Ia meninggalkan aku bersama dua putri kecil kami yang bahkan masih belum mengerti apa itu perpisahan dan aku membawa kedua putri ku kerumah kedua orang tua ku...
Aku tidak tahu bagaimana aku melewati hari-hari itu, aku sempat tidak makan, tidak keluar rumah, menangis di tengah malam saat Laras dan Dewi tidur. Aku pernah merasa gagal sebagai suami, sebagai ayah, sebagai lelaki....
Aku kehilangan segalanya dalam satu waktu: istri, pekerjaan, harta, kepercayaan...
Tapi aku tidak boleh berhenti karena dua gadis kecil itu memanggilku Ayah
Pelan-pelan aku bangkit, aku mulai bekerja serabutan, proyek kecil-kecilan. Mengurus anak sambil berusaha mengembalikan hidupku yang hancur...
Orang tuaku membantu semampunya, tapi aku tidak ingin terlalu bergantung...
Butuh waktu lama… sangat lama… sebelum aku benar-benar bisa berdiri lagi tanpa terguncang setiap mengingat nama Desi...
Aku mulai kembali bekerja di bidang bisnis, namun sebagai konsultan lepas, lama-lama usahaku berkembang, aku mulai dikenal proyek mulai berdatangan, tuhan ternyata tidak tidur...

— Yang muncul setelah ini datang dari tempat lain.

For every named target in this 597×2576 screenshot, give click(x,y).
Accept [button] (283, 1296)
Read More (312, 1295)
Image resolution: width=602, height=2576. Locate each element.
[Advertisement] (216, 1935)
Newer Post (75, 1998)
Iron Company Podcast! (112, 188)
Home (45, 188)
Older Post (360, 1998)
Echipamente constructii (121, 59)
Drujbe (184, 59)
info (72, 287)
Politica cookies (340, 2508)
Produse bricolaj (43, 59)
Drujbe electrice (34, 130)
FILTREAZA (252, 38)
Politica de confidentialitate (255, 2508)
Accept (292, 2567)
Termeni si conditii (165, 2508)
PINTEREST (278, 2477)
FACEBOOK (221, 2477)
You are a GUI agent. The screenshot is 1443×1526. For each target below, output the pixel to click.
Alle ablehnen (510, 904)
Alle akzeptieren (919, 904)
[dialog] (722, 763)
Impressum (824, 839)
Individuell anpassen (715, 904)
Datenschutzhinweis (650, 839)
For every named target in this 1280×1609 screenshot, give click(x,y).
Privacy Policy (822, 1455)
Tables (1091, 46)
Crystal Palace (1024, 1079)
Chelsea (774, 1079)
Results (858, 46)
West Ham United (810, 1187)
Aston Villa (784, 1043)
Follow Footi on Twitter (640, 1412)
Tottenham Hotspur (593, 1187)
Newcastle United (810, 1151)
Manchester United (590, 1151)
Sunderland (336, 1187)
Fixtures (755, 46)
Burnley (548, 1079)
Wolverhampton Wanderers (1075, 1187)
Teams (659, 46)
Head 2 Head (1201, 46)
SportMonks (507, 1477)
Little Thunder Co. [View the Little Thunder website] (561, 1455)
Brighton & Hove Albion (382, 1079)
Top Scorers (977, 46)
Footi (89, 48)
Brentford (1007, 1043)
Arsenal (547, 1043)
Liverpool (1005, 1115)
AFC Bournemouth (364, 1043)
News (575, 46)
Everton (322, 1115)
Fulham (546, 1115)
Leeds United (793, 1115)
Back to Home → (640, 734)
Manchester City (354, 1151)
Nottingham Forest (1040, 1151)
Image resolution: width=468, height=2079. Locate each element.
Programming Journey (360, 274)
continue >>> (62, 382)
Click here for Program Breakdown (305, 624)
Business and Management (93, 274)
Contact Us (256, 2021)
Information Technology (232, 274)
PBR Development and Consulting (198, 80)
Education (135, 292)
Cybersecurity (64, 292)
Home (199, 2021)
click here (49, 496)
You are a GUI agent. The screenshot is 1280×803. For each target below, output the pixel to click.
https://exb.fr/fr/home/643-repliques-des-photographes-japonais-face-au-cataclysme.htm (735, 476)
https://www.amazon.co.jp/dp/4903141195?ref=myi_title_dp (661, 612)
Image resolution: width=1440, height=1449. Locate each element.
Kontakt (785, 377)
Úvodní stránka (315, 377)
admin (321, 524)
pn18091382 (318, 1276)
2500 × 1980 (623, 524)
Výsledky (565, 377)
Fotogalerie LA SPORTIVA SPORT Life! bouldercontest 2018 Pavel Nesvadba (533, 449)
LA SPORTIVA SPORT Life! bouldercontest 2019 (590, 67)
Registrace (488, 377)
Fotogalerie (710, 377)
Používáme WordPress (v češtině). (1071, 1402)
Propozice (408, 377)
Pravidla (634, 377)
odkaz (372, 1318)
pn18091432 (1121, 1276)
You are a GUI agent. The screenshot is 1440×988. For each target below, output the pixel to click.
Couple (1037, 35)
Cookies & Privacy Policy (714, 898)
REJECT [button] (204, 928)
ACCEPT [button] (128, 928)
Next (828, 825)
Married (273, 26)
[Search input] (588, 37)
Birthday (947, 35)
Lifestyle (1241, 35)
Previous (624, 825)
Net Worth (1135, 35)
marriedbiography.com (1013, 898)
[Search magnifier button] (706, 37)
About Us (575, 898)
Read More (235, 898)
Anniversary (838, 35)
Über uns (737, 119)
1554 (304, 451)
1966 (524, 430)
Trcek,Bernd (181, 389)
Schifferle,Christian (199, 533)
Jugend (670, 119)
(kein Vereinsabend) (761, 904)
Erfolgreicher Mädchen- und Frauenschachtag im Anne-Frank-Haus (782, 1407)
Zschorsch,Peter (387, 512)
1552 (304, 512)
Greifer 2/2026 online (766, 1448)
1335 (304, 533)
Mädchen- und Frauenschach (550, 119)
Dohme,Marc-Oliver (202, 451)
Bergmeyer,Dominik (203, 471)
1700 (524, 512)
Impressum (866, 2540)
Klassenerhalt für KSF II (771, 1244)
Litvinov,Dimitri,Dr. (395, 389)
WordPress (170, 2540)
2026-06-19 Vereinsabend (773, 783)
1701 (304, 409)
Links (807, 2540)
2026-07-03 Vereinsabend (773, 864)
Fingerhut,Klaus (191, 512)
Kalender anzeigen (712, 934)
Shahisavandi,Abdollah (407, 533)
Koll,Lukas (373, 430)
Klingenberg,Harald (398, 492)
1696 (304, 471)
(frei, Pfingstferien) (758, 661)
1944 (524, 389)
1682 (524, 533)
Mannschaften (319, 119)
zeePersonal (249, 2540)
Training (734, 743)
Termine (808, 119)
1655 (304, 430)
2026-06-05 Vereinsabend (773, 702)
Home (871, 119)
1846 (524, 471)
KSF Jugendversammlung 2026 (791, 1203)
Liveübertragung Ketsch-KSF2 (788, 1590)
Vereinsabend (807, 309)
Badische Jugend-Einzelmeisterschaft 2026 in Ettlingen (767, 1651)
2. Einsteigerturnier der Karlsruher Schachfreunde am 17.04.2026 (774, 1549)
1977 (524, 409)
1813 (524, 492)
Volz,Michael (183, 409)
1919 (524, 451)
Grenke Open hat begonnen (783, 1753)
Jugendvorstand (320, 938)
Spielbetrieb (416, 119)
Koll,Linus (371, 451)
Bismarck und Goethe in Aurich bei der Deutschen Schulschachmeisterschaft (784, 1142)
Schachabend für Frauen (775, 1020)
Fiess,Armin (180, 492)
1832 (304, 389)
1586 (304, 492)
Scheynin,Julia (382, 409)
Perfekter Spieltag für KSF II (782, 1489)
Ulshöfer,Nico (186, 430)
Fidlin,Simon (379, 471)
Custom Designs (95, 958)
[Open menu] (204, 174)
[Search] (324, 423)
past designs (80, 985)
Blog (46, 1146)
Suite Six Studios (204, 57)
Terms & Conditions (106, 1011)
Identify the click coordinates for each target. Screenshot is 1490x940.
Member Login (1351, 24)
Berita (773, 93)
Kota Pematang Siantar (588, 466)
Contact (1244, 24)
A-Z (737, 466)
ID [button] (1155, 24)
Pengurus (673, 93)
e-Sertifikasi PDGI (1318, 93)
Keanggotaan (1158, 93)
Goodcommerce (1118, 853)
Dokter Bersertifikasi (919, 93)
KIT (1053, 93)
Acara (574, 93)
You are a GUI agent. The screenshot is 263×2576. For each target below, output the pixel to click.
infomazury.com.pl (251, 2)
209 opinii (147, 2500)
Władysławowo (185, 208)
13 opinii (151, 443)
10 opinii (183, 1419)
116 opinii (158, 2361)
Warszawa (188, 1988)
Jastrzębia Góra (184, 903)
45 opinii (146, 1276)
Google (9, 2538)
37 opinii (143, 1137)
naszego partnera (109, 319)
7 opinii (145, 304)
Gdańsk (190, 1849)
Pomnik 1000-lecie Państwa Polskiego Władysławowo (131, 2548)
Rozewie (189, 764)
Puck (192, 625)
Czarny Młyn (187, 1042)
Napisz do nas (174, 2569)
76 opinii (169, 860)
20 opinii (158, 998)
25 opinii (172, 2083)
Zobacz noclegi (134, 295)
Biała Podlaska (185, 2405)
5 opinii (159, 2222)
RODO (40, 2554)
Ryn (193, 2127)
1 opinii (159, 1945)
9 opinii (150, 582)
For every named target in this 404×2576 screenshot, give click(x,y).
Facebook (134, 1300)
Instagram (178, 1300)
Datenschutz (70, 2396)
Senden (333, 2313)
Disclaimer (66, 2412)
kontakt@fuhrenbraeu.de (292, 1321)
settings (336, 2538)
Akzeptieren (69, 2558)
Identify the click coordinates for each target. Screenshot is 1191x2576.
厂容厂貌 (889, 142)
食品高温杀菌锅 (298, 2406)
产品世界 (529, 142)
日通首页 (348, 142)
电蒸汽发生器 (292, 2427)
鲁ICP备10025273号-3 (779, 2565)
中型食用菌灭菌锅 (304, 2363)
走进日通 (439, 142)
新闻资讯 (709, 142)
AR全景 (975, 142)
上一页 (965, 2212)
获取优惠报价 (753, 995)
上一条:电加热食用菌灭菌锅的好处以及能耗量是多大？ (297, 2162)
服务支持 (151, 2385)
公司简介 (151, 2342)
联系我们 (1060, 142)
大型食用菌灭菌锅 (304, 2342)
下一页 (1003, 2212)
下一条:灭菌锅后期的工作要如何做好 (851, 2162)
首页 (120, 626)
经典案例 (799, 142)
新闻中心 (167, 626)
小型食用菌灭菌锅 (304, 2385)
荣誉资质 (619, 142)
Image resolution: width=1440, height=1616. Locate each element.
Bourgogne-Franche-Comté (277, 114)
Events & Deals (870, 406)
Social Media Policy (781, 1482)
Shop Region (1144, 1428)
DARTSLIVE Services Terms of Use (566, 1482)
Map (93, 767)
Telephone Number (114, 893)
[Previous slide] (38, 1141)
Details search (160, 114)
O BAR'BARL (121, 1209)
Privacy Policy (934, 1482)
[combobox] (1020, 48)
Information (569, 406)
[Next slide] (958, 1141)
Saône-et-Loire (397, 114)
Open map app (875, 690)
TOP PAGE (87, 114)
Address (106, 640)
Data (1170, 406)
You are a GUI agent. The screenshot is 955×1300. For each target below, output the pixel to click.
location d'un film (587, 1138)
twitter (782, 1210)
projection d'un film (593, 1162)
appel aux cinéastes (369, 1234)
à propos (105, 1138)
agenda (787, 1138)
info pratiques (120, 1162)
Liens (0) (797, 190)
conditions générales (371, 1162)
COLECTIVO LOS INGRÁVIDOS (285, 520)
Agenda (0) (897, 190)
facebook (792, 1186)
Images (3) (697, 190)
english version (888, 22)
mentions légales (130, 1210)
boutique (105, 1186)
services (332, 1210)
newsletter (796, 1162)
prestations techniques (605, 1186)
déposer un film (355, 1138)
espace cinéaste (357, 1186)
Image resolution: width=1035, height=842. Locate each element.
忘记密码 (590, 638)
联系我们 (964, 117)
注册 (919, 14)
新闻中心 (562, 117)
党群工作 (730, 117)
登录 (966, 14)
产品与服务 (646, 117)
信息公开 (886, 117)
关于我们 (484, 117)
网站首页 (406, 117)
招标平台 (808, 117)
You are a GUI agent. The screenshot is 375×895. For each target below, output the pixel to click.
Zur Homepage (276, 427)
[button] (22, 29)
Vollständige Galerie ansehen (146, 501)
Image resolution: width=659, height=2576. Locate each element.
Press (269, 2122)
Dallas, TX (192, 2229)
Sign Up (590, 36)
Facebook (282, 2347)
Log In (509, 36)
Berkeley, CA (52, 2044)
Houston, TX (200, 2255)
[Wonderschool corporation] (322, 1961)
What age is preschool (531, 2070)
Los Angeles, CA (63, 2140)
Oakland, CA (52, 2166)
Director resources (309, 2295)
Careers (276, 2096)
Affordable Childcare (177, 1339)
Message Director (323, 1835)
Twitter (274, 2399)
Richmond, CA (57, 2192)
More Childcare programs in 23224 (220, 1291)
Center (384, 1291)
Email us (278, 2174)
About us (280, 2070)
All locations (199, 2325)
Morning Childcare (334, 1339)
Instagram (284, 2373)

Dan sebelum aku menyadarinya, aku sudah menjadi seseorang yang jauh lebih sukses daripada ketika aku hidup bersama Desi dulu...
Namun tetap… ada ruang dalam hatiku yang sepi, ruang yang tidak pernah bisa tertutup...
Hingga suatu hari setelah tujuh tahun berpisah Desi datang menemui ku lagi dan meminta maaf atas semua perbuatannya dulu kepada ku dan ia berkali-kali meminta ku untuk rujuk kembal...
Ia pun mulai mendekati kedua putri ku, Laras yang masih mengenalinya memintaku untuk rujuk kembali dengan mama nya begitu juga dengan Dewi, mereka ingin memiliki keluarga yang utuh kembali...
Pada waktu itu sebuah hal yang tidak aku duga terjadi, sahabatku, Radit, yang tahu betul tentang masa laluku, tiba-tiba mengajakku bertemu...
"Vin, aku dan Audi mau kenalin kamu sama seseorang,” katanya..
Awalnya aku menolak, hatiku belum sepenuhnya percaya pada ikatan apa pun yang bernama pernikahan, tapi Radit memaksaku datang ke pertemuan itu...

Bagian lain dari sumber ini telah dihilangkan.